Some of my categories: marriage, health, children, extended family, financial management, exercise. There could be many more. They each have their own number value assigned to it.
When there is a discrepancy between how I spend my time and how I want to spend my time, I consider what needed to be better balanced to reflect the true value.
For example, since I did this exercise during the summer, when the kids were all home, my husband and I didn’t have much quiet time together. My ‘marriage’ slice was imbalanced. So I planned that beginning the very first morning that the kids went back to school – before I filled my time with any of the smaller actions that are always available to fill time – we’d take a morning walk together. That’s been wonderful and now I feel realigned in that area.
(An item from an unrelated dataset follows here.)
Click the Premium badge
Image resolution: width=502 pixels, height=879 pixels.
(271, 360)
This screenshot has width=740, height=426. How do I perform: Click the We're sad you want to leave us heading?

Here’s my current morning schedule for every day except Shabbos:
4:45 am – wake up, get dressed
5 – 5:30 am – morning pages – write three pages of stream of consciousness by hand. This is from the book The Artist’s Way, and the purpose is to clear your mind. This is new to me this summer, not something I wanted to do at all but was strongly recommended by someone whose input I very much valued. I did it even though I had a lot of resistance to the idea, and when I shared with my husband the value I was getting from it, he started doing it as well. On most mornings we sit outside together when it’s still dark out, each busy with our own writing. It’s become something I really appreciate.
5:30 – 6:15 – meditation/visualization exercise, followed by davening/prayer.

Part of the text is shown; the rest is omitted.